Einer der Türöffner für deutsche Ausrüster ist Hikmet Kerimow, Verfahrenstechniker mit einem Doktortitel der TU Karlsruhe. Lange Zeit hat er auf ausländische Investoren gewartet, die sich im Sumgait Technologiepark ansiedeln, eine knappe Autostunde nördlich von Baku. Trotz Fördermittel kam keiner, selbst der Münchner Industriegasehersteller Linde machte einen Bogen um das Land. Kerimow hockte sich selbst ans Reißbrett.
Mit den Millionen des staatlichen Versorgers Azenco ließ er eine Anlage bauen, die Luft in Stickstoff, Sauerstoff und Helium zerlegt. Profitieren konnten deutsche Firmen: Die Planung übernahm der sächsische Anlagenbauer Cryotec, Kompressoren kamen vom schwäbischen Hersteller Mehrer. „Vor fünf Jahren mussten wir Industriegase importieren“, sagt Kerimow, „heute versorgen wir unser Land selbst.“
Wie Deutschland profitiert
Der Luftzerleger war nur der Anfang. Auf dem Areal des Sumgait Technologieparks stehen inzwischen zehn Fabriken, in denen 1200 Facharbeiter vieles fertigen, was Aserbaidschan bis vor Kurzem teuer einführen musste: Stromzähler, Wickelrohre, Starkstromkabel, Solarzellen, Pipelines, Schaltkästen. Ein großer Teil der Anlagen stammt aus deutscher Fertigung. Kerimow, der Mann mit markantem Schnauzer, der Marlboro raucht und den Blaumann gern gegen eine blaue Hilfiger-Jacke tauscht, bricht gern die Lanze für deutsche Technologien. „Die Deutschen verdanken mir viele Millionenaufträge“, sagt er stolz.
Es sind keine grünen Wiesen, auf denen Kerimow die Fabriken hochzieht, sondern kontaminierte Brachen, auf denen erste Stiefmütterchen blühen. Bis vor fünf Jahren rottete der einst zweitgrößte Chemiepark der Sowjetunion vor sich hin, größer als Halle-Bitterfeld in der DDR.

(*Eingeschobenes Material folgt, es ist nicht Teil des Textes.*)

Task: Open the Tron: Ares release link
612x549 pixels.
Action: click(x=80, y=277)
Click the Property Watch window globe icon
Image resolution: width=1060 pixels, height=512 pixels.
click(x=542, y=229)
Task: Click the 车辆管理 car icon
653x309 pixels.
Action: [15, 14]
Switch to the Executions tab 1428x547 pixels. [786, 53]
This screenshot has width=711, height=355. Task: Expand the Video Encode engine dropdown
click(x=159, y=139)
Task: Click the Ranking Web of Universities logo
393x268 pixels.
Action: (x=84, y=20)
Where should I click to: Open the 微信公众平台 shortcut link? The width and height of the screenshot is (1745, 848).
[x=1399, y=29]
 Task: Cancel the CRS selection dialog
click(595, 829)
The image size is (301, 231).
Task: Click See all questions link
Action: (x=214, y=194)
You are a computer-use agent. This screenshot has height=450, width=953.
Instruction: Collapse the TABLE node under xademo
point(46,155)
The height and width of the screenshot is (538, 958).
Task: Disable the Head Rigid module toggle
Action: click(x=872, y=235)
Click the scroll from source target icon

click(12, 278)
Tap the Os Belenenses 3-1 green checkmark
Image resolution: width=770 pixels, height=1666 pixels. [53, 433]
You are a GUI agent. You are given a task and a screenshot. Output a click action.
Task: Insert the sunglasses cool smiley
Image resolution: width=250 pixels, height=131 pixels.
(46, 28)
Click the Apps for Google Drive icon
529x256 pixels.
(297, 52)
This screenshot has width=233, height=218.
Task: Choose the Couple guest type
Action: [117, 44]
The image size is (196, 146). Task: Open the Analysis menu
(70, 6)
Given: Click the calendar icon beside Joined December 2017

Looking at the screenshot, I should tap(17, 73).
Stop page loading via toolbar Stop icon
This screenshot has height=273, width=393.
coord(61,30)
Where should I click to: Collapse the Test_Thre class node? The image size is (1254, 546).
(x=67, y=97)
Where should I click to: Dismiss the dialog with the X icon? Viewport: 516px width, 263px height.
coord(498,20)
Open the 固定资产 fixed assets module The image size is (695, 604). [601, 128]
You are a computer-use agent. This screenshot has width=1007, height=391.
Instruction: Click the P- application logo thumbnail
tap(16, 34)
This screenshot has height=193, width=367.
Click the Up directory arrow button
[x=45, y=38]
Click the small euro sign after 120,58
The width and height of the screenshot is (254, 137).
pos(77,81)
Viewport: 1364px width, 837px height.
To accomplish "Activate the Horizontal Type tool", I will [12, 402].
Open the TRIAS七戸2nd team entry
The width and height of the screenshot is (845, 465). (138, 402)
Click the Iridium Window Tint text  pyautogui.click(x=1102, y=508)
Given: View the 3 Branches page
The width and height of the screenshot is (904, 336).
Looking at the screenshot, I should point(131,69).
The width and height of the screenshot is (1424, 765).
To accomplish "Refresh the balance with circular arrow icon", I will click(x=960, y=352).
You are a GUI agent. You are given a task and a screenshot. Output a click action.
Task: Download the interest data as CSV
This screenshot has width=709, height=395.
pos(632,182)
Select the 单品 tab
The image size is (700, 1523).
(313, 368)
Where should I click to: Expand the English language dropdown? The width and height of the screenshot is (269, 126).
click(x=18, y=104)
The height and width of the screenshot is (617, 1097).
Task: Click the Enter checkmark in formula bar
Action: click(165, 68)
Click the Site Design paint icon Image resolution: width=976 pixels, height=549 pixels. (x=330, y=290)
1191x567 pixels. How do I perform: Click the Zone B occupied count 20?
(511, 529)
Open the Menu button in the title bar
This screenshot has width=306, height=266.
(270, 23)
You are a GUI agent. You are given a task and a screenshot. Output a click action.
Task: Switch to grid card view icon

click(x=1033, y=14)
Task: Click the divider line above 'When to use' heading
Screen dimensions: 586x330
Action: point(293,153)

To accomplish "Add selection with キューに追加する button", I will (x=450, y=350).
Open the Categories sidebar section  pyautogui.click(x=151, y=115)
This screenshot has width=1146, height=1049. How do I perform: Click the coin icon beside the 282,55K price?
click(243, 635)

Kilometerlang passierten Autofahrer korrodierte Rohrtürme der Ethylenfabriken, die deutsche Anlagenbauer wie Lurgi vor dem Krieg in Ostdeutschland gebaut hatten, ehe die Sowjets sie hierhin verfrachteten. Noch in den Achtzigerjahren malochten in 19 Fabriken über 50.000 Arbeiter, inzwischen sind alle Anlagen bis auf vier Plastikwerke mit 6000 Arbeitern stillgelegt.